Tuesday, April 30, 2013

Republic of China

 



The Wuchang Uprising was the Chinese uprising that served as the catalyst to the Xinhai Revolution, ending the Qing Dynasty -- and two millennia of imperial rule -- and ushering in the Republic of China (ROC). It began with the dissatisfaction of the handling of a railway crisis. The crisis then escalated to an uprising where the revolutionaries went up against Qing government officials. The uprising was then assisted by the New Army in a coup against their own authorities in the city of Wuchang, Hubei province on October 10, 1911. The Battle of Yangxia led by Huang Xing would be the major engagement in the uprising.
The Battle of Yangxia  also known as the Defense of Yangxia  was fought from October 18 to December 1, 1911 between the revolutionaries of the Wuchang Uprising and the loyalist armies of the Qing Dynasty. The battle was the largest military engagement of the Xinhai Revolution and was waged in Hankou and Hanyang, which along with Wuchang collectively form the tri-cities of Wuhan in central China. Though outnumbered by the Qing armies and possessing inferior weaponry, the revolutionaries fought valiantly in defense of Hankou and Hanyang. After heavy and bloody fighting, the stronger loyalist forces eventually prevailed in taking both Hankou and Hanyang, but the 41 days of resistance by the Revolutionary Army gave time for the revolution's political movement to form and other provinces to join the revolution against the Qing Dynasty. Hostilities ceased on December 1, after the commander-in-chief of the Qing forces, Yuan Shikai, agreed to a ceasefire and sent envoy to peace talks with the revolutionaries. Political negotiations eventually led to the abdication of the Last Emperor, the end of the Qing Dynasty and the formation of a unity government for the newly-established Republic of China.

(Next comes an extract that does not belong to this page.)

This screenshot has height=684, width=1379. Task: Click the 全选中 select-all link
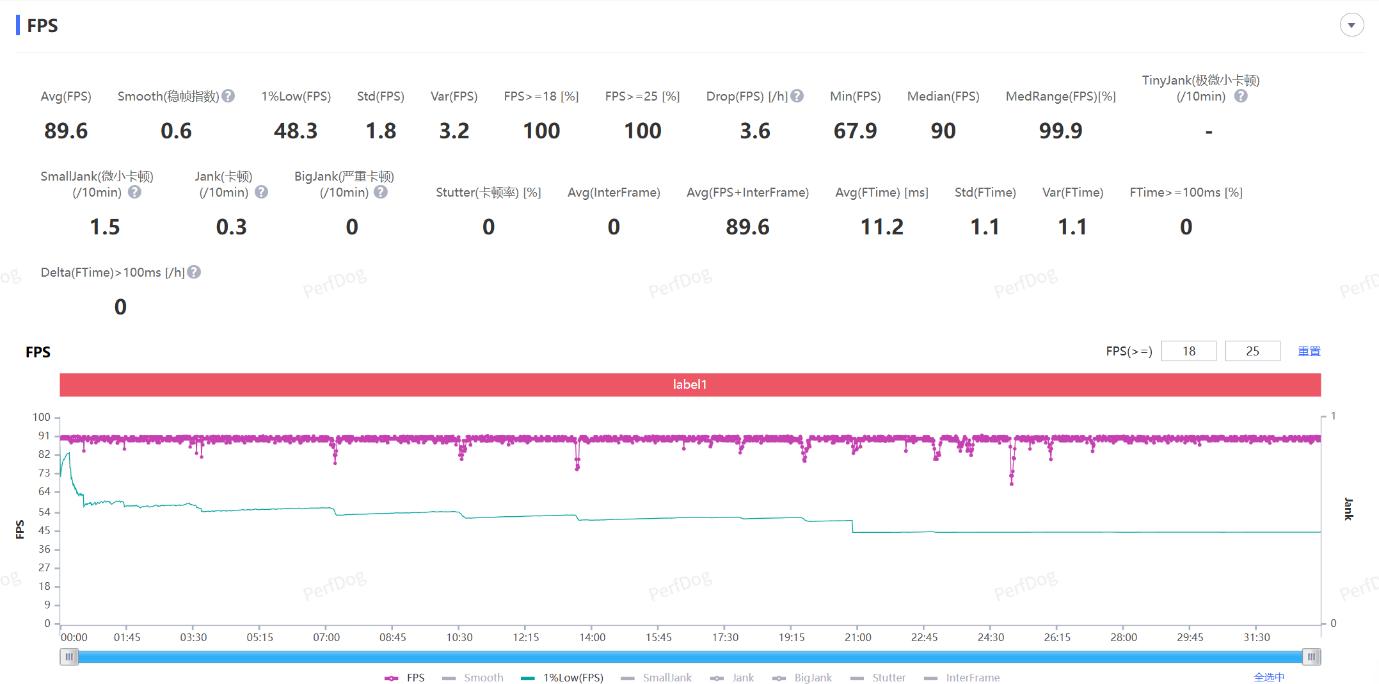[x=1269, y=678]
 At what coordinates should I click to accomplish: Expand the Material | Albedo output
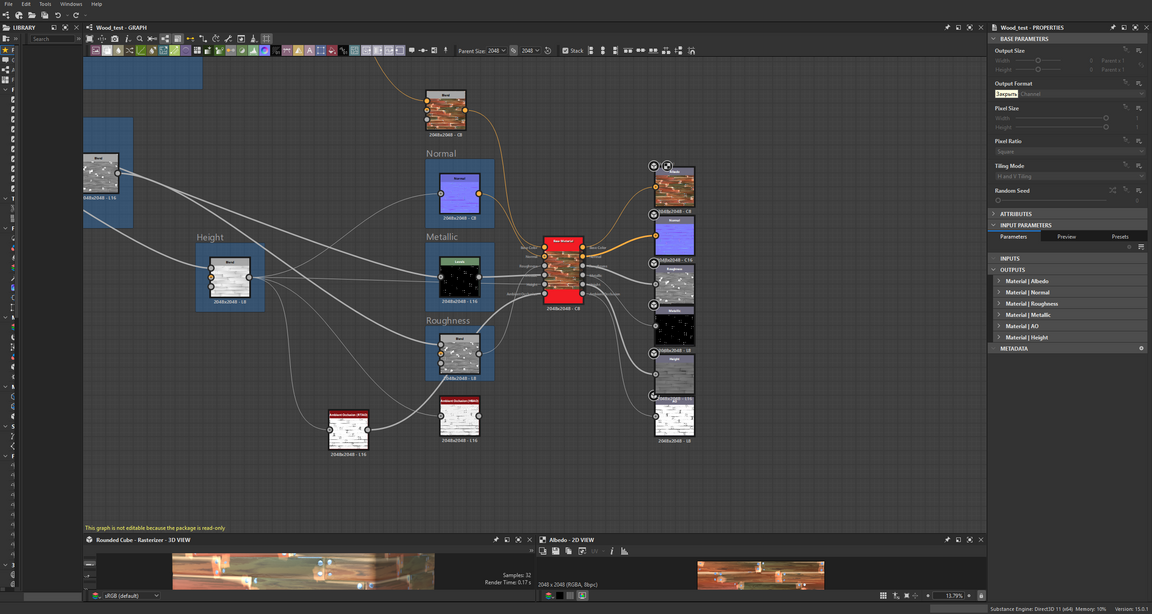pyautogui.click(x=998, y=281)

A republic was formally established on 1 January 1912 following the Xinhai Revolution, which itself began with the Wuchang Uprising on 10 October 1911, replacing the Qing Dynasty and ending over two thousand years of imperial rule in China. From its founding until 1949 it was based on mainland China. Central authority waxed and waned in response to warlordism (1915–28), Japanese invasion (1937–45), and the Chinese Civil War (1927–49), with central authority strongest during the Nanjing Decade (1927–37), when most of China came under the control of the Kuomintang (KMT) under an authoritarian single-party state.At the end of World War II in 1945, the Empire of Japan surrendered control of Taiwan and its island groups to the Allied Forces, and Taiwan was placed under the Republic of China's administrative control. The legitimacy of this transfer is disputed and is another aspect of the disputed political status of Taiwan.
The communist takeover of mainland China in the Chinese Civil War in 1949 and later Hainan, Tachen and other outlying islands in the early 1950s left the ruling Kuomintang (KMT) with control over only Taiwan, Penghu, Kinmen, Matsu, and other minor islands. With the 1949 loss of mainland China in the civil war, the ROC government retreated to Taiwan and the KMT declared Taipei the provisional capital. The Communist Party of China took over all of mainland Chinaand founded the People's Republic of China (PRC) in Beijing, which claimed to be the successor of the Republic of China and the sole legitimate government of all of "China" – a claim also nominally made by the Republic of China government which still rules from Taipei to this day, although it no longer actively challenges PRC's rule of mainland China.